One more judgement against therapeutic equivalent alternatives (ATEs), this time in Andalusia

The High Court of Justice of Andalusia, in a Judgement dated 18 May 2018, embraces the doctrine of the Supreme Court that upheld an appeal prepared by Faus & Moliner

Jordi Faus and Mercè Maresma

CAPSULAS Nº 191

Background

In 2014, Farmaindustria filed an appeal against the Framework Agreement called by the Andalusian Health Service (SAS) for the selection of active ingredients for certain indications. Farmaindustria based among other reasons, on the idea that grouping active ingredients in the same lot, defined by therapeutic indications, violates public procurement rules.

The Court of First Instance rejected the appeal arguing that the Framework Agreement only “disciplined” the general conditions of supply of active ingredients but without affecting particular medical acts, and that therefore, the freedom of prescription was safeguarded.

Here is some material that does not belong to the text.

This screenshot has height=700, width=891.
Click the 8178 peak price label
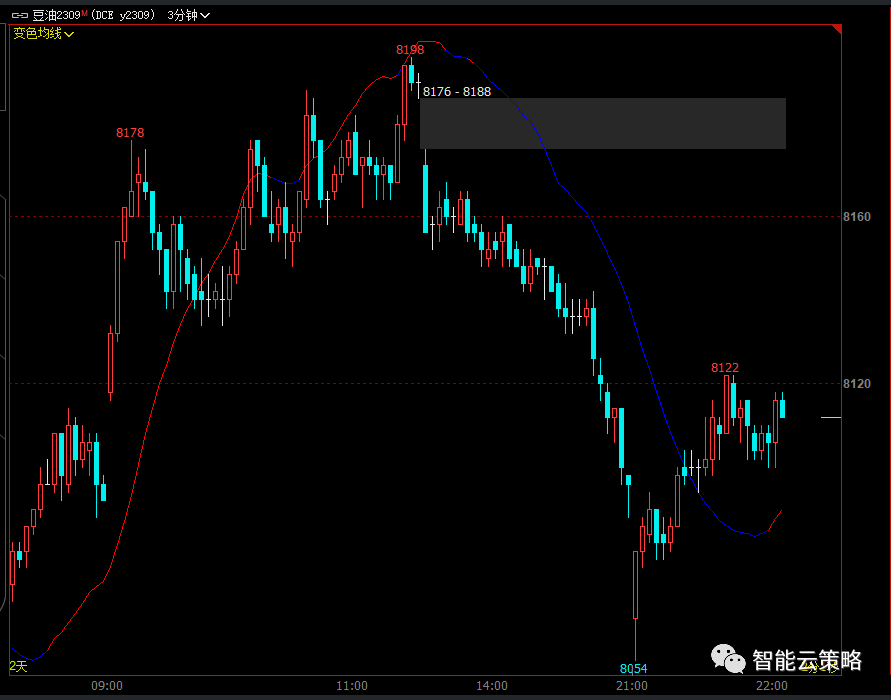[130, 132]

Farmaindustria filed an appeal against the judgement before the High Court of Justice, which was accepted embracing the reasoning of the Supreme Court in its Judgement dated 29 January 2018, which upheld an appeal prepared by our law firm against such Framework Agreement.

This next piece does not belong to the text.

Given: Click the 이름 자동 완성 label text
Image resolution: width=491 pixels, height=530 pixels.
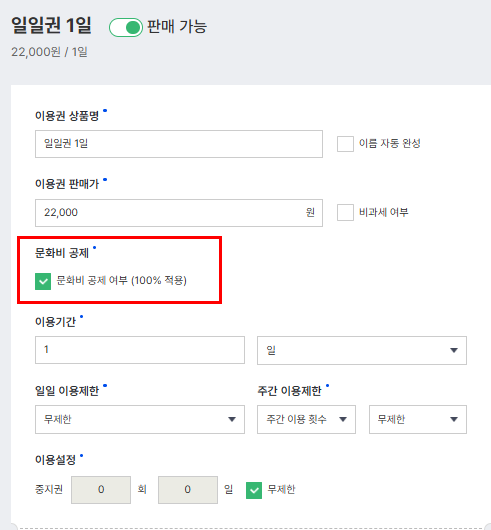Looking at the screenshot, I should pyautogui.click(x=390, y=143).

No distinctions with regard to the new Public Sector of Procurement Law

This Judgment is important for several reasons.

First, because the High Court of Justice decides in favour of correcting its previous doctrine based on the aforementioned judgement of the Supreme Court. Thus, the High Court of Justice understands that the configuration of the Framework Agreement did not attempt against neither the freedom of prescription nor the right of the patients to receive the most appropriate treatment, but it upholds the appeal because it understands that grouping different medicinal products in the same lot in a public tender is not possible.

Secondly, it is important to highlight that the decision of the High Court of Justice is based on the rules that are specifically applicable to medicinal products where the only groupings allowed are those which include medicinal products having the same active ingredient and identical administration route.

Finally, it is significantly important that the High  Court does not consider in its judgement the new Law on Public Sector Contracts nor makes any comment in this regard. The fact that the new Law does not consider the requirement of “functional unit” for making the lots has not even been commented in this Judgement, which, once again, takes a position against the ATEs.

Our position is that in accordance with the new Law, in order to determine whether the division in lots has been properly carried out, it will be necessary to verify whether such division, in particular, is adequate for satisfying the needs that the public health system wishes to cover with the tender. We must not forget that in accordance with the new Law, public sector entities will only be able to celebrate agreements which are necessary and adequate for the fulfillment and performance of their purposes.